Stored data:
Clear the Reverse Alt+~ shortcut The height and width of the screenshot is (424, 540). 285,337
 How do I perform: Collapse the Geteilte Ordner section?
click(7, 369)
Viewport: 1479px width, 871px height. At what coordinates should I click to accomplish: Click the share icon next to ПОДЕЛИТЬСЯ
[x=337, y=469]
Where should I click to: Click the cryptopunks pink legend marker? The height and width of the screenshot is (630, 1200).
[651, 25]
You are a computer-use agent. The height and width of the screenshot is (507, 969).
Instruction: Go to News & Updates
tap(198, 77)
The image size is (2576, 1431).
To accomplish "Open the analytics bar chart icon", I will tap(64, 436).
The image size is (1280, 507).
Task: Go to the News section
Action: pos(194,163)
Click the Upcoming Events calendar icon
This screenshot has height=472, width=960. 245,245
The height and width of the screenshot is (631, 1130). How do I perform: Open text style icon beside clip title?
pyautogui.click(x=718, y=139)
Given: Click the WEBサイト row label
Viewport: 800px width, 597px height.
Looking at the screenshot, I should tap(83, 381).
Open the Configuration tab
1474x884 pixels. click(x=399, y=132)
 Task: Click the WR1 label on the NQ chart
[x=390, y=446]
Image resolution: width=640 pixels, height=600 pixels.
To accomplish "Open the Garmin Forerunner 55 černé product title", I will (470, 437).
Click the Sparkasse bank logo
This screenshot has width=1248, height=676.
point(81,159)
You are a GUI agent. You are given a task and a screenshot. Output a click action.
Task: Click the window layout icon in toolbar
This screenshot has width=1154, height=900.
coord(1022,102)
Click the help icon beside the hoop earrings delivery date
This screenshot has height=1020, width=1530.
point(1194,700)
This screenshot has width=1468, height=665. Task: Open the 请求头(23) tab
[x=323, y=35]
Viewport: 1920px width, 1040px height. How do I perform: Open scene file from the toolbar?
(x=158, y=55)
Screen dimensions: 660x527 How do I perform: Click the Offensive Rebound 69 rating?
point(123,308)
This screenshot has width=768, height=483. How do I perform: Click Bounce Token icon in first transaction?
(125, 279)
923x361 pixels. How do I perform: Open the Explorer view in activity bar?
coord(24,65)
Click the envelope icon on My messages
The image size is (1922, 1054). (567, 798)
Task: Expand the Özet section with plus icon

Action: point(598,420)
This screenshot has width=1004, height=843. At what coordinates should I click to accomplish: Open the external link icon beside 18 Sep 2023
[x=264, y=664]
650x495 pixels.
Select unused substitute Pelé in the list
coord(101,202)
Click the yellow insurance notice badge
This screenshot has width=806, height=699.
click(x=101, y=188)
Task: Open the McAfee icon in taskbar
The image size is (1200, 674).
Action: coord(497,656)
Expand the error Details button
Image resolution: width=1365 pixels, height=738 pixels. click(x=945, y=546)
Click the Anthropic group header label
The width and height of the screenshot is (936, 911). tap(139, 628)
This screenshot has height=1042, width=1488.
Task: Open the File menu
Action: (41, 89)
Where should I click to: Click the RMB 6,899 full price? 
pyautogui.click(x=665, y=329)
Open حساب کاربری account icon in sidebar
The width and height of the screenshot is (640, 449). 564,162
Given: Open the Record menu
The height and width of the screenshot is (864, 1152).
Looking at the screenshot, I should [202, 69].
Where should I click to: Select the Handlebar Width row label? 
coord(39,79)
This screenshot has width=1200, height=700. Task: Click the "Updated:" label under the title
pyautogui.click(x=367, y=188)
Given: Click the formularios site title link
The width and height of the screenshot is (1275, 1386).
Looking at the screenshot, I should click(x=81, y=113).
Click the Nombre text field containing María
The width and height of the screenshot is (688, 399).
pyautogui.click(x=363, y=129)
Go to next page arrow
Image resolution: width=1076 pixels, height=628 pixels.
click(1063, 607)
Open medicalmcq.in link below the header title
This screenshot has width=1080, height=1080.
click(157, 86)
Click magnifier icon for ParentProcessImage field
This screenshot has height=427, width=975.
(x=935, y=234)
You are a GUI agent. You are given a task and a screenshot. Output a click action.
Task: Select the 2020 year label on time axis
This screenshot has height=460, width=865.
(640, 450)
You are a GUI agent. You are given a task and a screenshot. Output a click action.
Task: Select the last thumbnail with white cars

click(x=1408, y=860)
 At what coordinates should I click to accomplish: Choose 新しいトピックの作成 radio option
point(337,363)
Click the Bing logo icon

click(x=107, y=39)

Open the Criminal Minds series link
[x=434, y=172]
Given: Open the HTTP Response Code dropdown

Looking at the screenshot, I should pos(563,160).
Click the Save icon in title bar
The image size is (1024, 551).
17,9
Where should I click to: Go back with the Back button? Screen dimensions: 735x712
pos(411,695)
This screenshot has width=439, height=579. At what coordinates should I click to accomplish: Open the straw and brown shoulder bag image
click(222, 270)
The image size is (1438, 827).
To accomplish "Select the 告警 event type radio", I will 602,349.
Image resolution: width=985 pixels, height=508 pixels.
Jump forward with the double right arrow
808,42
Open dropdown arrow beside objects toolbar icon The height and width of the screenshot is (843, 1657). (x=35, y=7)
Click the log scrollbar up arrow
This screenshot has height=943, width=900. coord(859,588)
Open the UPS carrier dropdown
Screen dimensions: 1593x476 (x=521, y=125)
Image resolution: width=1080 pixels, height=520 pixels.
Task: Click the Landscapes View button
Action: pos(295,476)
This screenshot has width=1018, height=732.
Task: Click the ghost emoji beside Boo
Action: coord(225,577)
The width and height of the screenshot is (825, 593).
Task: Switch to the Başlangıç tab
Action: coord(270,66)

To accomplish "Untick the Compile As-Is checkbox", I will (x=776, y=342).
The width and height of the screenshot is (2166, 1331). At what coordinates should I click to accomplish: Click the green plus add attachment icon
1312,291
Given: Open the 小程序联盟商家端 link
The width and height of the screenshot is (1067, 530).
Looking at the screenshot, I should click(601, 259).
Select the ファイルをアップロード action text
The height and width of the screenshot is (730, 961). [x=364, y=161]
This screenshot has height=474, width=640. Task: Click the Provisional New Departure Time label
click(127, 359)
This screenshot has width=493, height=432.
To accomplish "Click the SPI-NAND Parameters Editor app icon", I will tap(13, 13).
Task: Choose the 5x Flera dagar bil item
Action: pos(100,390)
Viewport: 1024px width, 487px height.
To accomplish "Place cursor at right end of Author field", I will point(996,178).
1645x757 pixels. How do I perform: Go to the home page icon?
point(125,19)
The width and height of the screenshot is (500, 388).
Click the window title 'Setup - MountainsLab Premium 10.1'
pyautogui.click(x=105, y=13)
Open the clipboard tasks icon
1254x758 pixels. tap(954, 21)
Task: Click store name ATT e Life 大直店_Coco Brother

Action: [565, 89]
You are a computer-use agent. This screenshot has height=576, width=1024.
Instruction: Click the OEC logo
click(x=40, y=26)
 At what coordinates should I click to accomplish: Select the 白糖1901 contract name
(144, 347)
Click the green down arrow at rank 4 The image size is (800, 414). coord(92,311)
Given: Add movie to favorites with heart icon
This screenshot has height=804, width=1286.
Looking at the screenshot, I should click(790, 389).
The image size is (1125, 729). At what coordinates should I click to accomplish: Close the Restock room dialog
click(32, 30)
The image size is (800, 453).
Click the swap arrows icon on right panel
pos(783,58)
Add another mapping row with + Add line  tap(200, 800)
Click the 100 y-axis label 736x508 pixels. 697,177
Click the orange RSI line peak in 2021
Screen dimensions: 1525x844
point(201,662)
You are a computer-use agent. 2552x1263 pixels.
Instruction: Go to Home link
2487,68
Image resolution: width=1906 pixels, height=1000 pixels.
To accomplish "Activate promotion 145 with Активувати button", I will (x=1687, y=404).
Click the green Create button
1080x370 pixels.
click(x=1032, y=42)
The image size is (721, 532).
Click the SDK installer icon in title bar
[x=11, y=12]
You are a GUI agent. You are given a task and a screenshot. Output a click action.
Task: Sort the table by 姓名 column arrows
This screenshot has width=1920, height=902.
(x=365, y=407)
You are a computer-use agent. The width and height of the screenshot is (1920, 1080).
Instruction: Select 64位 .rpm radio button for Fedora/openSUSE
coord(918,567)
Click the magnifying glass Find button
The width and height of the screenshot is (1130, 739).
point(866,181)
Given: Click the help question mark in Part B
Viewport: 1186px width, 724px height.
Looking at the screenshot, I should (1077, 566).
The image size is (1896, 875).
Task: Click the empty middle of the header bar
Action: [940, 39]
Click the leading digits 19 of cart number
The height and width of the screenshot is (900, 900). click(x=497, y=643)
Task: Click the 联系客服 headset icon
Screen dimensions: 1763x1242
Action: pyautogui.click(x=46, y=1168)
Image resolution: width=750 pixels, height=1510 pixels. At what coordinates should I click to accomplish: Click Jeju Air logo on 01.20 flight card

Task to complete >> If a line in the data contains the string "computer", copy it.

Solution for this exercise >>
You are a computer-use agent. The height and width of the screenshot is (507, 969).
You are a computer-use agent. This screenshot has height=576, width=1024.
You are a computer-use agent. 2552x1263 pixels.
You are a computer-use agent. The width and height of the screenshot is (1920, 1080).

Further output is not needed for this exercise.